In Vermont, one source of uncertainty is a bill in the Legislature that would provide for subsidies for individual rates. That could affect employers with fewer than 50 workers who want to provide coverage — it might be cheaper for staffers to buy insurance on their own. Some employers have said they would then pay their workers a higher salary to help them buy the insurance.
Lawyers who advise small businesses on benefits have been getting more phone calls from clients since the rate filings.
“There is an increasing level of angst about what it will cost. The numbers are out there, but they’re not final,” says Eileen Elliott, an attorney with Dunkiel Saunders in Burlington, Vt., who specializes in health care law. Her law firm, which provides insurance for its 14 employees, is also waiting to find out what its options will be.
“We’re looking at this with the same curiosity as every other employer in the state,” Elliott says.
More answers are expected during the summer, after state insurance officials have reviewed the companies’ requests.

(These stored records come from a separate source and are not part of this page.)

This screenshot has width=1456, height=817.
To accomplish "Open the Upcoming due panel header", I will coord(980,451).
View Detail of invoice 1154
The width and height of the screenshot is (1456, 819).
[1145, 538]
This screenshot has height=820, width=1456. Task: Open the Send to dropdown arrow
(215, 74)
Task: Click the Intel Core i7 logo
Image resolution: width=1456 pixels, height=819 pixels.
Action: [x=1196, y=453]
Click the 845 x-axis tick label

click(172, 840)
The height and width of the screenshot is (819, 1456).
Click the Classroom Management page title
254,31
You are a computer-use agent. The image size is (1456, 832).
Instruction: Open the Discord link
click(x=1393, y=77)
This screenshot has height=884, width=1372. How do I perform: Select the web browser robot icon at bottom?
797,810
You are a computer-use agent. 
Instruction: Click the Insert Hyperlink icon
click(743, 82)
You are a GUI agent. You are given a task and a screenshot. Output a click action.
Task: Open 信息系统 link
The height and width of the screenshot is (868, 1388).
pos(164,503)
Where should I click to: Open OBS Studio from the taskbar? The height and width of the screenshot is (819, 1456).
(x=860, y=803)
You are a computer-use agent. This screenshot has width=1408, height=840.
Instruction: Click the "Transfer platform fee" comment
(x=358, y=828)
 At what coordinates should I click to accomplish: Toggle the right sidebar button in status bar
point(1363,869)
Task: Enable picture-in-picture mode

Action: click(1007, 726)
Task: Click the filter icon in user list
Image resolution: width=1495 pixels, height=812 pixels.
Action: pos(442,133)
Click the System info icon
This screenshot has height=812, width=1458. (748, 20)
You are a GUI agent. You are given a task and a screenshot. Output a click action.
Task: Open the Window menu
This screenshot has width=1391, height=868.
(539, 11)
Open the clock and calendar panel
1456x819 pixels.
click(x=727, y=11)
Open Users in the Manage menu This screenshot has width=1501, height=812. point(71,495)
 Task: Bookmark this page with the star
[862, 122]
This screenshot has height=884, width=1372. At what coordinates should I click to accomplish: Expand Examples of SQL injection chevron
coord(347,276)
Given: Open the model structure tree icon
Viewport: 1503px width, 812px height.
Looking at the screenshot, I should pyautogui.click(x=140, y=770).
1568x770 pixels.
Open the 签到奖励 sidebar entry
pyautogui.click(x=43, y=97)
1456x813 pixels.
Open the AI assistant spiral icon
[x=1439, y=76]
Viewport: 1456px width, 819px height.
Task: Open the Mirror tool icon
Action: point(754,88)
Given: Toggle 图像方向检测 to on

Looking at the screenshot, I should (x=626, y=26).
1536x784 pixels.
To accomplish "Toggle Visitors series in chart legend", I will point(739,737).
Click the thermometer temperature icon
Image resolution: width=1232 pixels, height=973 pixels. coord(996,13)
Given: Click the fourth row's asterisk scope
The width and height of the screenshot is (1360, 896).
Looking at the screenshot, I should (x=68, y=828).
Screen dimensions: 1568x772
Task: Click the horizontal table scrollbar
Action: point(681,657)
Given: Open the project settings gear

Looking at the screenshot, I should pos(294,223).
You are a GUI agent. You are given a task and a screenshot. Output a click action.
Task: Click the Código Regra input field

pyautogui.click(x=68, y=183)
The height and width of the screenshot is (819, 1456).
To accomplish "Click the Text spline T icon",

In Vermont, final premiums are expected to be announced in July, says Lunge, the health care reform director.
But it likely won’t be until the exchanges are up and running that employers will find out what their costs will be, Princeton’s Howard says. The exchanges, which will be online, will allow companies to choose the kind of coverage they want and then compare plans offered by different insurers.
Even then, there may be rate adjustments, according to Claxton, the Kaiser Foundation director. He noted that in some states, exchanges will have the ability to negotiate with insurers.
Many owners are concerned about the quality of coverage they will be able to buy.
“What I can afford is possibly not very good insurance,” says Abbey Duke founder of Sugarsnap, a food retailer and caterer in Burlington, Vt. She’s been checking the rate proposals, but because the numbers aren’t final, she’s in what she calls “wait-and-see” mode.
If she can’t purchase good coverage, she says she’ll try to help her employees buy individual policies.
“My approach is most likely to be to try to pay them as much as I can so they in turn can purchase it through the exchange,” Duke says.
One complication for many companies is whether they have to provide insurance for part-time workers. Under the law, a company must provide coverage for any employee working 30 or more hours a week. But the rules that govern what constitutes part-time and full-time work are complex. The Internal Revenue Service issued a bulletin last October detailing the rules, but they have left many companies confused.
Lon Finkelstein, chief financial officer of Vermont Tent Co., has been trying to figure out how many employees the company would need to provide coverage for. The South Burlington company, which rents tents and party equipment, has a staff that ranges from 30 in the off-season to 70 during the busy spring, summer and fall months.
“You can call five different people and get 56 different answers,” Finkelstein says. He has talked with his insurance broker, the Chamber of Commerce and state officials, and attended informational seminars.
“The criteria seem to be changing on a regular basis,” he says.